Return the entries in full, exactly as they were written.
___ Material supplied
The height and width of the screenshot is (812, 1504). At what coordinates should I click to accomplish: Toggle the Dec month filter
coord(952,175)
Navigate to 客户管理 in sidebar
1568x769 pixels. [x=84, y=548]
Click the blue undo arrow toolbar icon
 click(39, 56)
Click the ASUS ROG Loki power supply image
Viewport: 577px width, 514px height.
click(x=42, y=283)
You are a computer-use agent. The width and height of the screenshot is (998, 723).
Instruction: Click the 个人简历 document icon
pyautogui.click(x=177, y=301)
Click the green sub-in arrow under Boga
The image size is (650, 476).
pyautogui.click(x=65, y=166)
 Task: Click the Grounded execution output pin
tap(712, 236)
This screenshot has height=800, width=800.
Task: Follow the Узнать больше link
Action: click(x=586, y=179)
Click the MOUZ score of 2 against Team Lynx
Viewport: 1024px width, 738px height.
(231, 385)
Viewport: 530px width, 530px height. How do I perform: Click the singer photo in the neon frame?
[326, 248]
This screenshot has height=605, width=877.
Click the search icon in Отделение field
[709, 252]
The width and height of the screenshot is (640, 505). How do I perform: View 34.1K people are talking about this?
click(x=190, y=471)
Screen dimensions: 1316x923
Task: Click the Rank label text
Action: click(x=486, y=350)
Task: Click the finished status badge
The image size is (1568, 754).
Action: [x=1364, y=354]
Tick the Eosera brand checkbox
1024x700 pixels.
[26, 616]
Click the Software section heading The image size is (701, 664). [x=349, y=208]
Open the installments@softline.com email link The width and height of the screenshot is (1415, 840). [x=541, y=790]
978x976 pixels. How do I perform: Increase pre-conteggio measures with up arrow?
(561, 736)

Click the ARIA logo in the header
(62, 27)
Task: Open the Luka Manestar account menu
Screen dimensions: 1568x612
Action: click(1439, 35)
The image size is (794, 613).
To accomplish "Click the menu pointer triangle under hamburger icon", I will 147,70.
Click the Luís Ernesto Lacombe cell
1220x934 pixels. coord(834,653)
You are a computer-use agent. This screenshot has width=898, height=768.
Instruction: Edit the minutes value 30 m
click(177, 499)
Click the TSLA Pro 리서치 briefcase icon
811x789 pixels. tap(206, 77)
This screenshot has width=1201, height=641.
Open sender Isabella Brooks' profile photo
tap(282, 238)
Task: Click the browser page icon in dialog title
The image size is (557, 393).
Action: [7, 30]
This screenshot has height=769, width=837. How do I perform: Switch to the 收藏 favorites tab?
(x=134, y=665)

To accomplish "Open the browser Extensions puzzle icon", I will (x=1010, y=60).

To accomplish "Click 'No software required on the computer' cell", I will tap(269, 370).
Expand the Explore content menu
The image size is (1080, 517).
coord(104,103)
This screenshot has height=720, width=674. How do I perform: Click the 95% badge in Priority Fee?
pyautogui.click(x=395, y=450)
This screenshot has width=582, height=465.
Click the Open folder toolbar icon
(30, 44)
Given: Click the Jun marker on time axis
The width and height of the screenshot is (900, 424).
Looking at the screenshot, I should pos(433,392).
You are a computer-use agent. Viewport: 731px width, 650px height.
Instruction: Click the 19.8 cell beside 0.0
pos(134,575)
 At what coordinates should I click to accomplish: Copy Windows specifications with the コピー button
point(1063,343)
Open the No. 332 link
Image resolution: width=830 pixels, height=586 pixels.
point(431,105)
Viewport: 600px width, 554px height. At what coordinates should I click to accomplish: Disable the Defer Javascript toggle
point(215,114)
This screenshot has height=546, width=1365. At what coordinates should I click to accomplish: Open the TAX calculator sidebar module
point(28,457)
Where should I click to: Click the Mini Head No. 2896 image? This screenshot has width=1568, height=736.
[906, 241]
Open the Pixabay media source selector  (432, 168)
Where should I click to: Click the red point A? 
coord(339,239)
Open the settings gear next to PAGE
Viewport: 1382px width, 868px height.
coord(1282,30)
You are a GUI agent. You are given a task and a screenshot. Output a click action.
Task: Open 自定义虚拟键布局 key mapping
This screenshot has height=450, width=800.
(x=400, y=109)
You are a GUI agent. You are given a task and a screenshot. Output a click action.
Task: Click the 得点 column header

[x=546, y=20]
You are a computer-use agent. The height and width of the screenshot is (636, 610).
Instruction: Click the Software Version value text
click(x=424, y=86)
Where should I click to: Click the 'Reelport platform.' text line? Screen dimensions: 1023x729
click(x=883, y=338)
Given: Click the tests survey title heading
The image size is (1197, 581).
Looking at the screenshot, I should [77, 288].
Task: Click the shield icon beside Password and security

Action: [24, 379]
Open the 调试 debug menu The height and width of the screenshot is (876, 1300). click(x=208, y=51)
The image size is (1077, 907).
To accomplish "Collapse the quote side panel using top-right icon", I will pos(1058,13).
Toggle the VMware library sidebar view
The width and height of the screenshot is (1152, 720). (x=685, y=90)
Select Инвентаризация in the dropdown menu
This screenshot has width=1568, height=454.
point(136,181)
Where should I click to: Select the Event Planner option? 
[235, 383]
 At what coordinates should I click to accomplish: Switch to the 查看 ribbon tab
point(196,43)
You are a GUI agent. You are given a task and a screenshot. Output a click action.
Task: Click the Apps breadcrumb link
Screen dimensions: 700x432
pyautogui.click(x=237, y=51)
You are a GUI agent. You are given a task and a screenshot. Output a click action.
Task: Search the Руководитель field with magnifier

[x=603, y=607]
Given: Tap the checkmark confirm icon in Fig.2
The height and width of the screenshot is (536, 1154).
______
▸ **Answer below**
The height and width of the screenshot is (812, 1504). At what coordinates should I click to accomplish: Toggle the Dec month filter
coord(952,175)
Navigate to 客户管理 in sidebar
1568x769 pixels. [x=84, y=548]
Click the blue undo arrow toolbar icon
 click(39, 56)
Click the ASUS ROG Loki power supply image
Viewport: 577px width, 514px height.
click(x=42, y=283)
You are a computer-use agent. The width and height of the screenshot is (998, 723).
Instruction: Click the 个人简历 document icon
pyautogui.click(x=177, y=301)
Click the green sub-in arrow under Boga
The image size is (650, 476).
pyautogui.click(x=65, y=166)
 Task: Click the Grounded execution output pin
tap(712, 236)
This screenshot has height=800, width=800.
Task: Follow the Узнать больше link
Action: click(x=586, y=179)
Click the MOUZ score of 2 against Team Lynx
Viewport: 1024px width, 738px height.
(231, 385)
Viewport: 530px width, 530px height. How do I perform: Click the singer photo in the neon frame?
[326, 248]
This screenshot has height=605, width=877.
Click the search icon in Отделение field
[709, 252]
The width and height of the screenshot is (640, 505). How do I perform: View 34.1K people are talking about this?
click(x=190, y=471)
Screen dimensions: 1316x923
Task: Click the Rank label text
Action: click(x=486, y=350)
Task: Click the finished status badge
The image size is (1568, 754).
Action: [x=1364, y=354]
Tick the Eosera brand checkbox
1024x700 pixels.
[26, 616]
Click the Software section heading The image size is (701, 664). [x=349, y=208]
Open the installments@softline.com email link The width and height of the screenshot is (1415, 840). [x=541, y=790]
978x976 pixels. How do I perform: Increase pre-conteggio measures with up arrow?
(561, 736)

Click the ARIA logo in the header
(62, 27)
Task: Open the Luka Manestar account menu
Screen dimensions: 1568x612
Action: click(1439, 35)
The image size is (794, 613).
To accomplish "Click the menu pointer triangle under hamburger icon", I will 147,70.
Click the Luís Ernesto Lacombe cell
1220x934 pixels. coord(834,653)
You are a computer-use agent. This screenshot has width=898, height=768.
Instruction: Edit the minutes value 30 m
click(177, 499)
Click the TSLA Pro 리서치 briefcase icon
811x789 pixels. tap(206, 77)
This screenshot has width=1201, height=641.
Open sender Isabella Brooks' profile photo
tap(282, 238)
Task: Click the browser page icon in dialog title
The image size is (557, 393).
Action: [7, 30]
This screenshot has height=769, width=837. How do I perform: Switch to the 收藏 favorites tab?
(x=134, y=665)

To accomplish "Open the browser Extensions puzzle icon", I will (x=1010, y=60).

To accomplish "Click 'No software required on the computer' cell", I will tap(269, 370).
Expand the Explore content menu
The image size is (1080, 517).
coord(104,103)
This screenshot has height=720, width=674. How do I perform: Click the 95% badge in Priority Fee?
pyautogui.click(x=395, y=450)
This screenshot has width=582, height=465.
Click the Open folder toolbar icon
(30, 44)
Given: Click the Jun marker on time axis
The width and height of the screenshot is (900, 424).
Looking at the screenshot, I should pos(433,392).
You are a computer-use agent. Viewport: 731px width, 650px height.
Instruction: Click the 19.8 cell beside 0.0
pos(134,575)
 At what coordinates should I click to accomplish: Copy Windows specifications with the コピー button
point(1063,343)
Open the No. 332 link
Image resolution: width=830 pixels, height=586 pixels.
point(431,105)
Viewport: 600px width, 554px height. At what coordinates should I click to accomplish: Disable the Defer Javascript toggle
point(215,114)
This screenshot has height=546, width=1365. At what coordinates should I click to accomplish: Open the TAX calculator sidebar module
point(28,457)
Where should I click to: Click the Mini Head No. 2896 image? This screenshot has width=1568, height=736.
[906, 241]
Open the Pixabay media source selector  (432, 168)
Where should I click to: Click the red point A? 
coord(339,239)
Open the settings gear next to PAGE
Viewport: 1382px width, 868px height.
coord(1282,30)
You are a GUI agent. You are given a task and a screenshot. Output a click action.
Task: Open 自定义虚拟键布局 key mapping
This screenshot has height=450, width=800.
(x=400, y=109)
You are a GUI agent. You are given a task and a screenshot. Output a click action.
Task: Click the 得点 column header

[x=546, y=20]
You are a computer-use agent. The height and width of the screenshot is (636, 610).
Instruction: Click the Software Version value text
click(x=424, y=86)
Where should I click to: Click the 'Reelport platform.' text line? Screen dimensions: 1023x729
click(x=883, y=338)
Given: Click the tests survey title heading
The image size is (1197, 581).
Looking at the screenshot, I should [77, 288].
Task: Click the shield icon beside Password and security

Action: [24, 379]
Open the 调试 debug menu The height and width of the screenshot is (876, 1300). click(x=208, y=51)
The image size is (1077, 907).
To accomplish "Collapse the quote side panel using top-right icon", I will pos(1058,13).
Toggle the VMware library sidebar view
The width and height of the screenshot is (1152, 720). (x=685, y=90)
Select Инвентаризация in the dropdown menu
This screenshot has width=1568, height=454.
point(136,181)
Where should I click to: Select the Event Planner option? 
[235, 383]
 At what coordinates should I click to accomplish: Switch to the 查看 ribbon tab
point(196,43)
You are a GUI agent. You are given a task and a screenshot. Output a click action.
Task: Click the Apps breadcrumb link
Screen dimensions: 700x432
pyautogui.click(x=237, y=51)
You are a GUI agent. You are given a task and a screenshot. Output a click action.
Task: Search the Руководитель field with magnifier

[x=603, y=607]
Given: Tap the checkmark confirm icon in Fig.2
The height and width of the screenshot is (536, 1154).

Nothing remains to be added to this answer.